● **Work to be completed**
In the data below, one line contains "Task: Click the Programmers bird logo icon" and a later one contains "This screenshot has width=1962, height=1081.". Print both, with every line between them, exactly and alone.

● **Available data**
↓

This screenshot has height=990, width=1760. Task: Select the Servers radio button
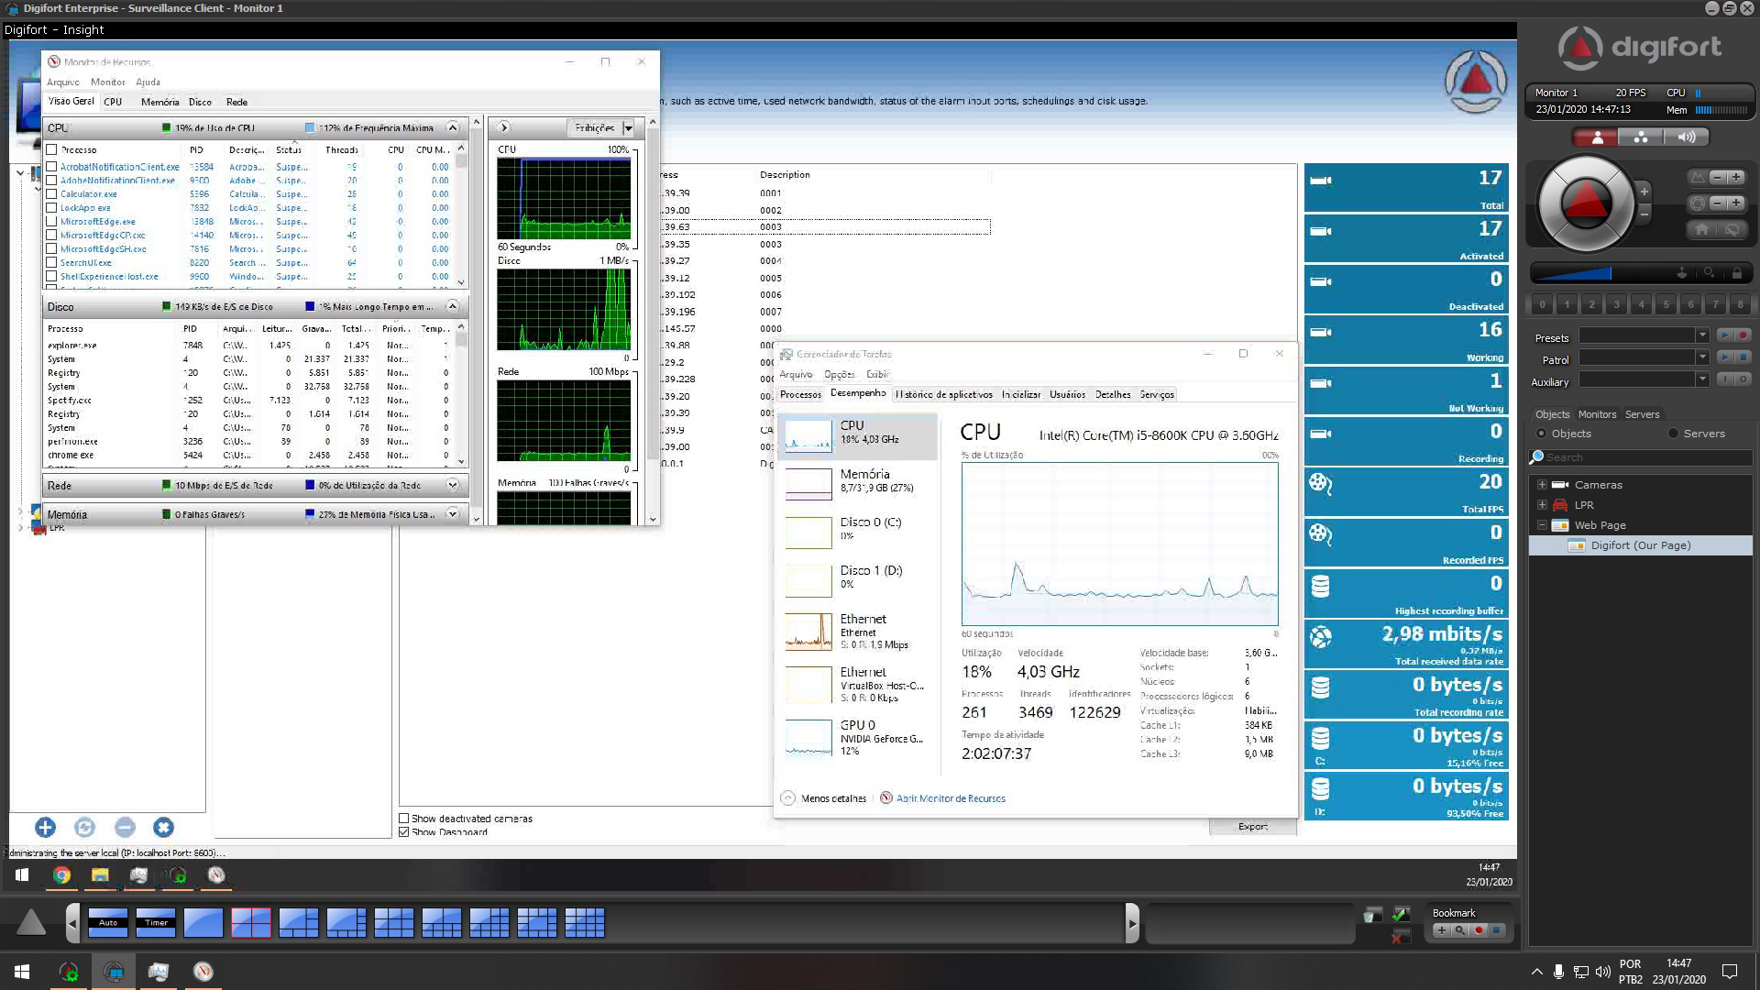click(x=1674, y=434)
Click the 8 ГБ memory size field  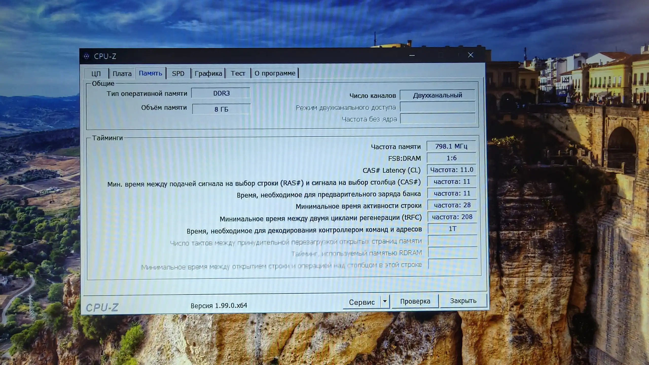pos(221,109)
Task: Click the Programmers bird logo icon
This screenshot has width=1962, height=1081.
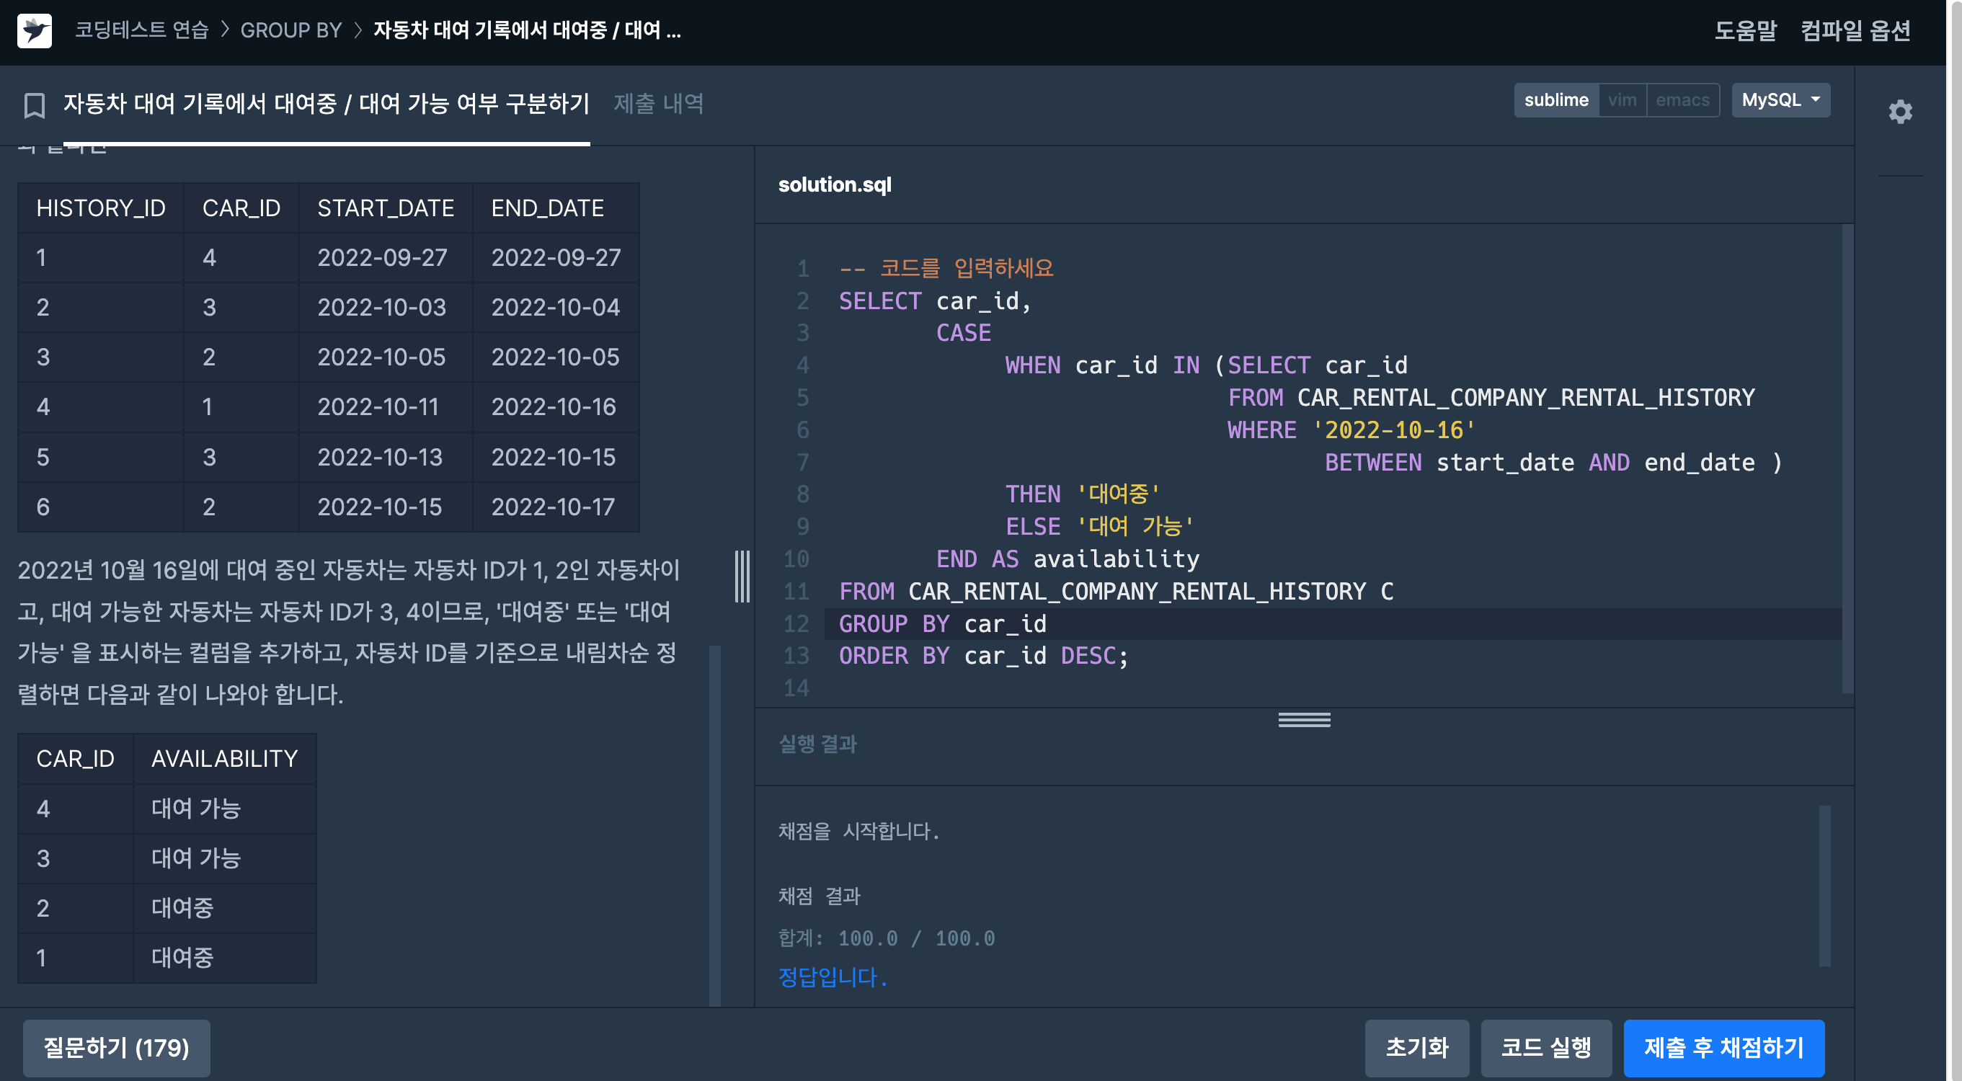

↑
↓

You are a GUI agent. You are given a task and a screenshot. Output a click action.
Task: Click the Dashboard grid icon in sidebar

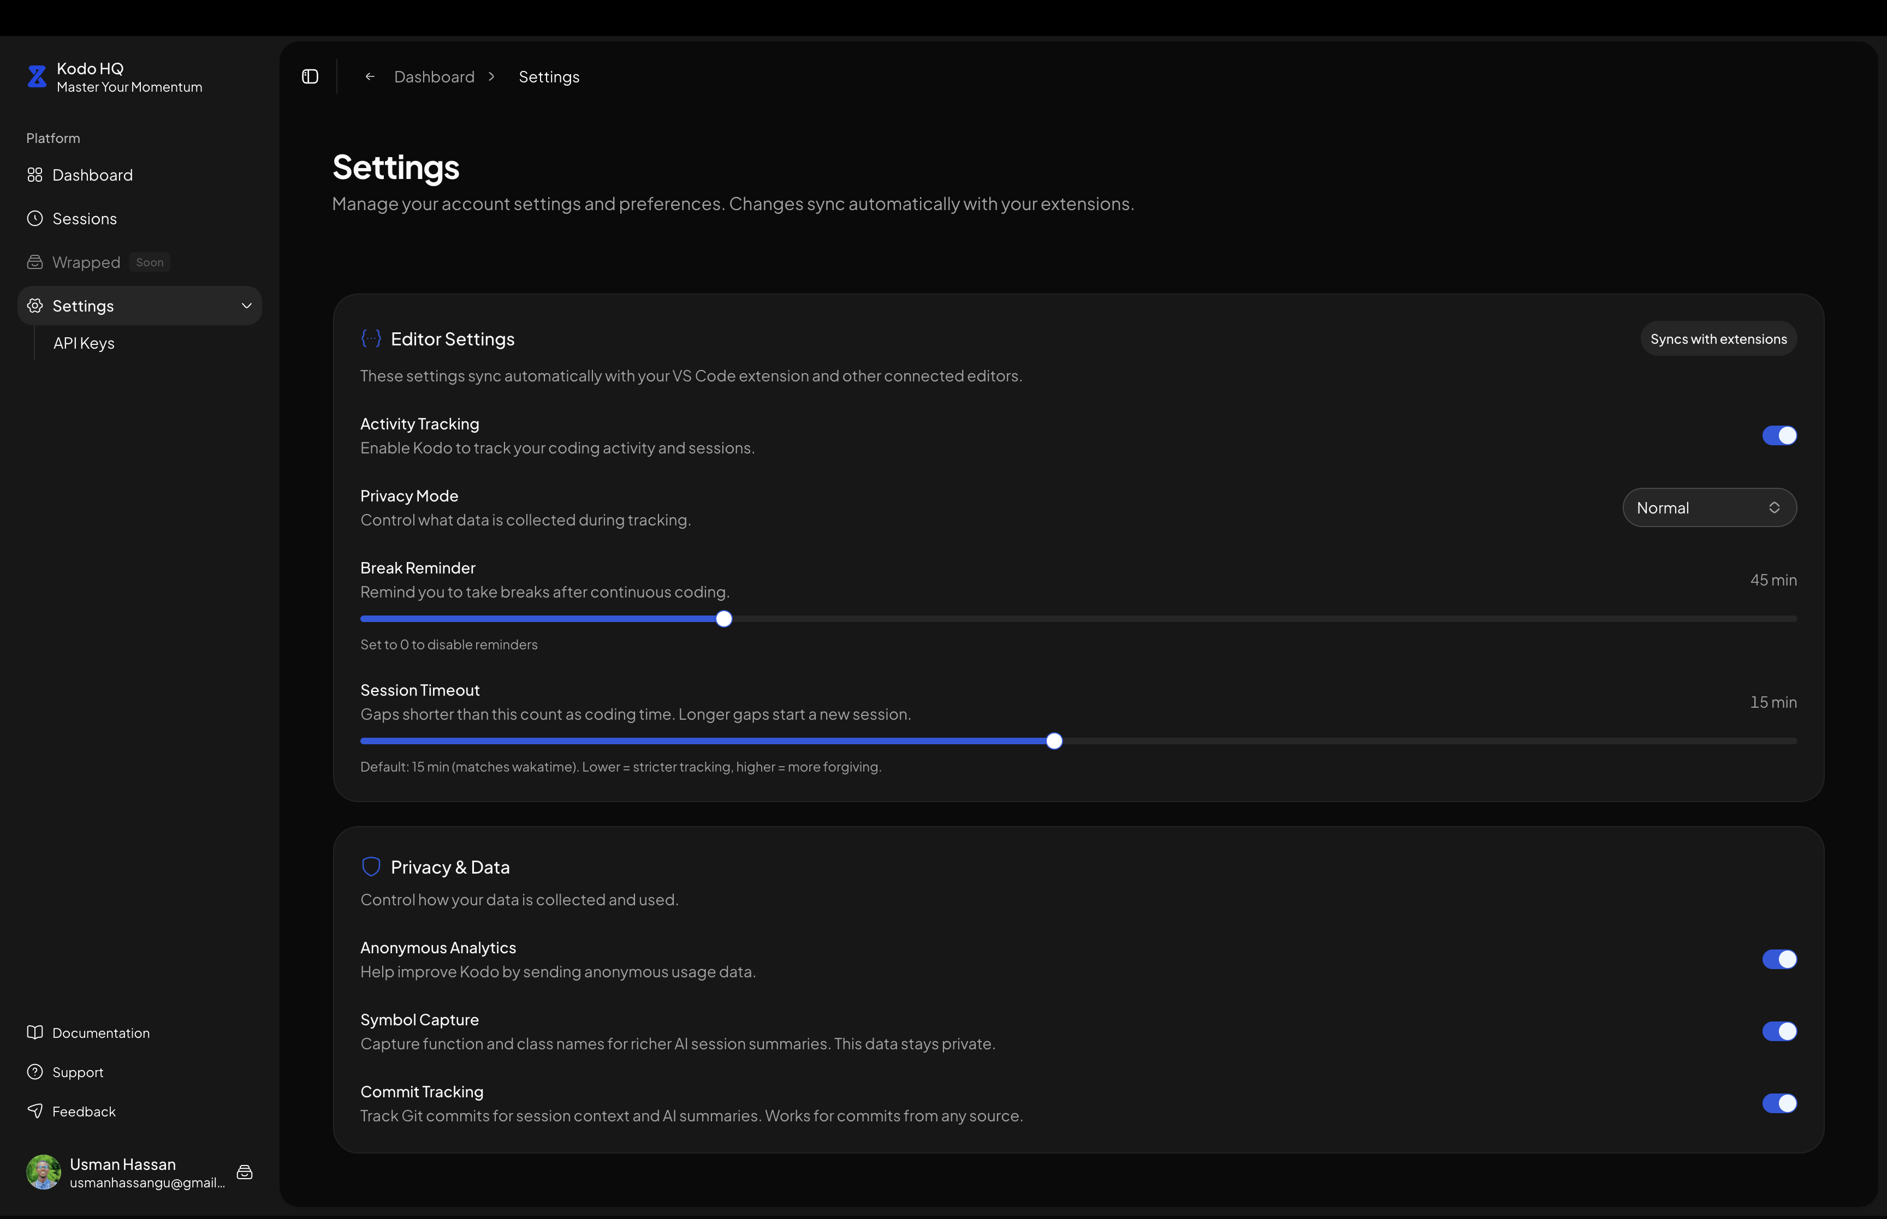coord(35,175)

↑
↓

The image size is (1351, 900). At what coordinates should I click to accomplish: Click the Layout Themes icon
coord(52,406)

↑

● **Finished exercise**
Task: Click the Programmers bird logo icon
This screenshot has width=1962, height=1081.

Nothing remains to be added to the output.